Converting UInt8 Array to BigInt, and back


#1

I am writing functions that would convert Array{UInt8,1} to BigInt and vice versa.

  1. From BigInt to Array I use to do as follows, through an hexadecimal string.
function int2bytes(x::Integer)
    hex = string(x, base=16)
    if mod(length(hex), 2) != 0
        hex = string("0", hex)
    end
    return hex2bytes(hex)
end

@gdkrmr suggested the following faster implementation which I am now using.

function int2bytes(x::BigInt)
    result = Array{UInt8}(undef, x.size * sizeof(eltype(x.d)))
    unsafe_copyto!(convert(Ptr{eltype(x.d)}, pointer(result)), x.d, x.size)
    if ENDIAN_BOM == 0x04030201
        result = result[end:-1:1]
    end
    i = findfirst(x -> x != 0x00, result)
    result[i:end]
end
  1. From Array to BigInt, I am also going through hexadecimal string at the moment.
function bytes2int(x::Array{UInt8,1})
    hex = bytes2hex(x)
    return parse(BigInt, hex, base=16)
end

Based on @gdkrmr suggestion I am now trying to implement this conversion without string but can’t make it work… I came up with the below code which works when broken down in REPL but crashes when running it in a function.

function bytes2int_new(x::Array{UInt8,1})
    l = length(x)
    if Sys.WORD_SIZE == 64
        T = UInt64
        xsize = cld(l, 8)
    elseif Sys.WORD_SIZE == 32
        T = UInt32
        xsize = cld(l, 4)
    end
    x = cat(fill(UInt8(0), xsize * 8 - l), x; dims=1)
    if ENDIAN_BOM == 0x04030201
        reverse!(x)
    end
    if xsize == 1
        return reinterpret(T,x)
    else
        result = big(0)
        unsafe_copyto!(result.d, convert(Ptr{T}, pointer(x)), xsize)
        result.size = xsize
        result.alloc = xsize + 1
        return result
    end
end

Clearly, there is something I do not understand about pointers and BigInt implementation…

First of all, is it at all possible to create a BigInt by assigning value to its fields?
How to properly assign those value?
What does the alloc field represent?

I may also be on a wrong path for this function, so any suggestions to avoid string representation is welcome for this function


#2

If x is a vector of UInt8, then the preferred way to convert it to a vector of BigInt should be BigInt.(x) (I guess this ends up calling some C-function in GMP, probably after converting from UInt8 to Int.)

Is that not fast enough?


#3

I think the question is about converting an array of UInt8 to a single BigInt, not to an array of BigInts.


#4

Oh. I see. Carry on.


#5

Yes, but proper initialization must be taken care of.
The problem in your implementation is likely that you are writing with unsafe_copyto! in memory regions which have not be allocated.
To create a BigInt which can represent a number with n bits, you can use a = Base.GMP.MPZ.realloc2(n). Then you don’t need to touch the .alloc field of a, and you can write n bits at a.d (or cld(n, 64) UInt64 words if the architecture is 64 bits); you also need to manually update the .size field of a.

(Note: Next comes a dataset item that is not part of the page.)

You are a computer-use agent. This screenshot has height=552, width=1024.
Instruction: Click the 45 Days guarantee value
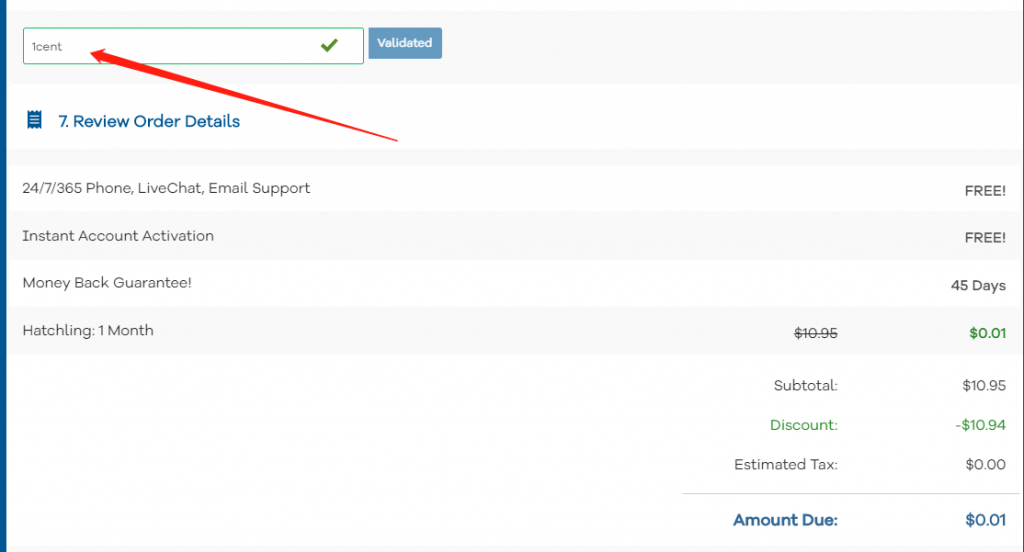tap(978, 285)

Note also that this is internal API and will break eventually.


#6

This one is even faster:

function int2bytes3(x::BigInt)
    n_bytes_with_zeros = x.size * sizeof(Sys.WORD_SIZE)
    uint8_ptr = convert(Ptr{UInt8}, x.d)

    if ENDIAN_BOM == 0x04030201
        # the minimum should be 1, else the result array will be of
        # length 0
        n_bytes_without_zeros = 1
        for i in n_bytes_with_zeros:-1:1
            if unsafe_load(uint8_ptr, i) != 0x00
                n_bytes_without_zeros = i
                break
            end
        end

        result = Array{UInt8}(undef, n_bytes_without_zeros)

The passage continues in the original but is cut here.